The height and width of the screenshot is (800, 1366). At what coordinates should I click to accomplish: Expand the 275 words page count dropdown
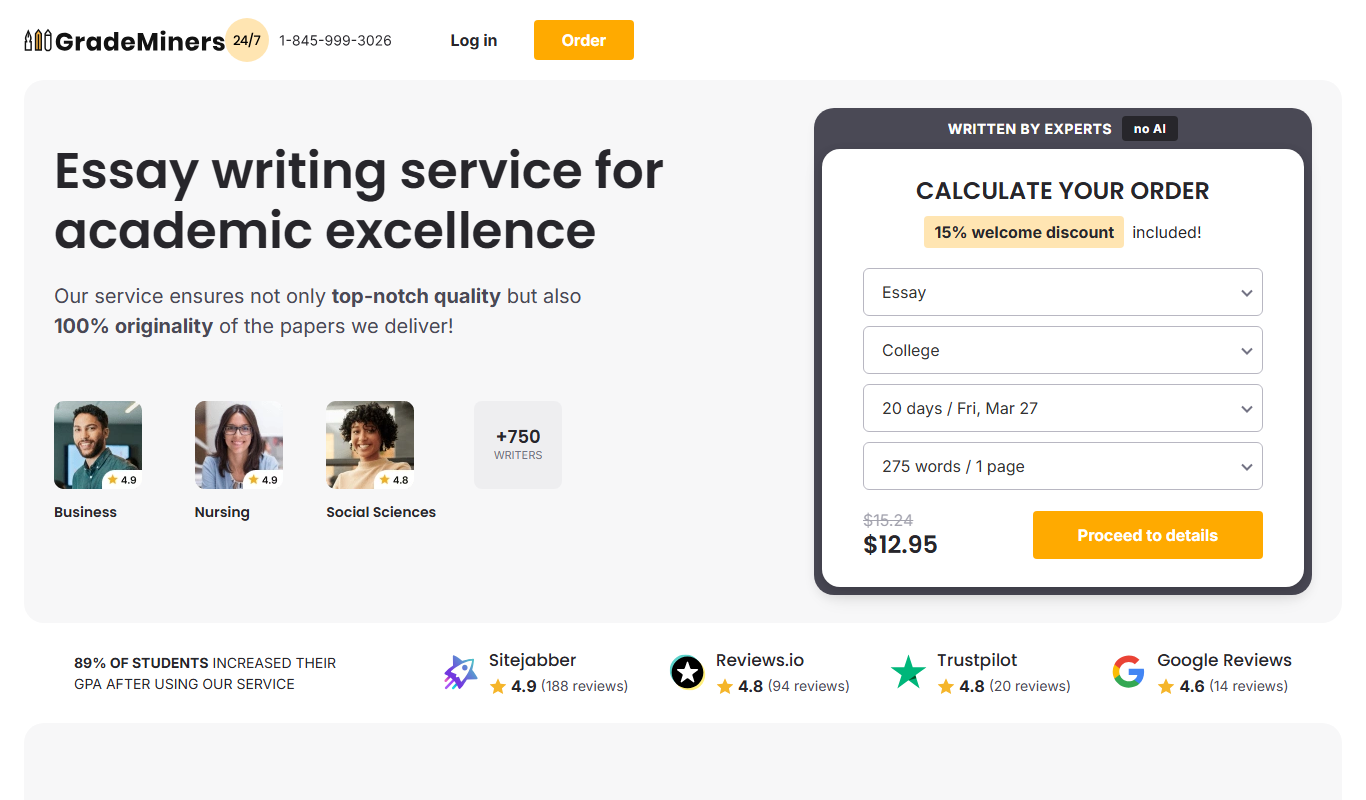[1062, 466]
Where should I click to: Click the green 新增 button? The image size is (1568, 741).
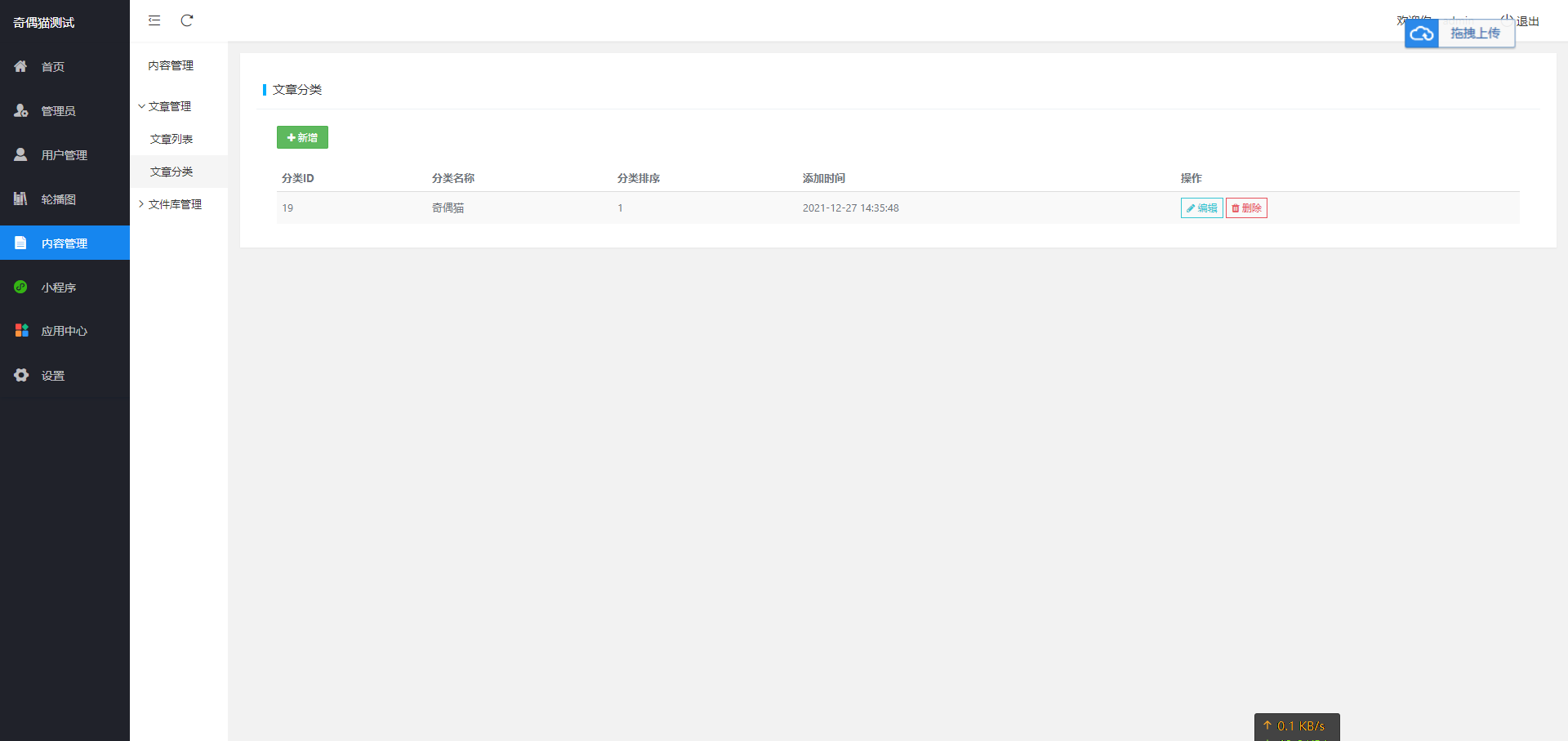coord(302,137)
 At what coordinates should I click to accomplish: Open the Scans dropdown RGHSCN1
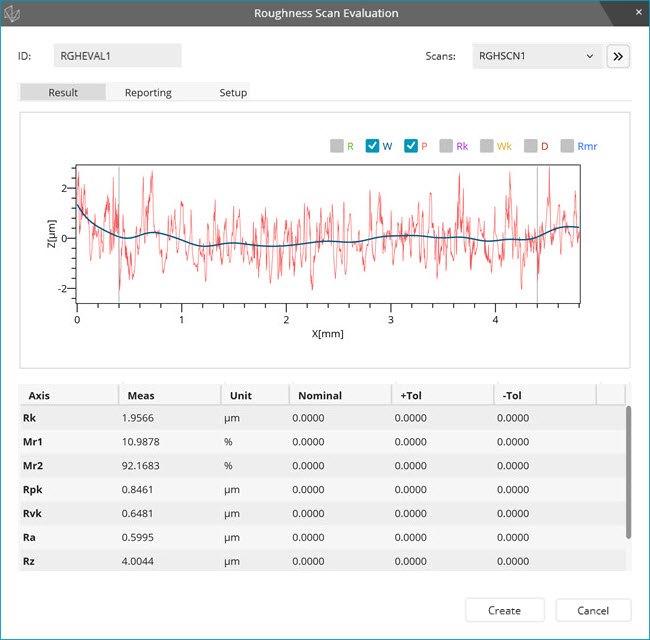(x=537, y=56)
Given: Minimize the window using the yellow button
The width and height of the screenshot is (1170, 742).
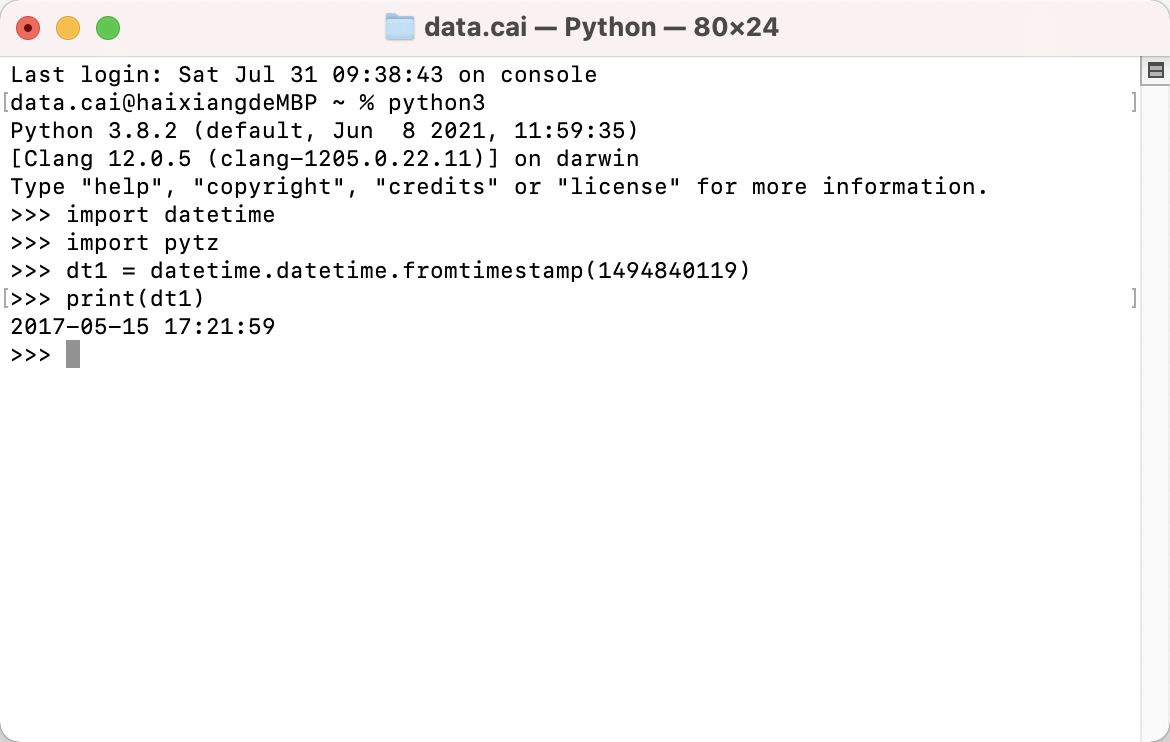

========

Exercise directions:
From the first line to the last, repeat the data above exactly and leave the pictures out.

Result of this exercise:
The height and width of the screenshot is (800, 1366). At what coordinates should I click to accomplish: Expand the 275 words page count dropdown
[1062, 466]
Where should I click to: Click the green 新增 button? The image size is (1568, 741).
coord(302,137)
 At what coordinates should I click to accomplish: Open the Scans dropdown RGHSCN1
(x=537, y=56)
Given: Minimize the window using the yellow button
The width and height of the screenshot is (1170, 742).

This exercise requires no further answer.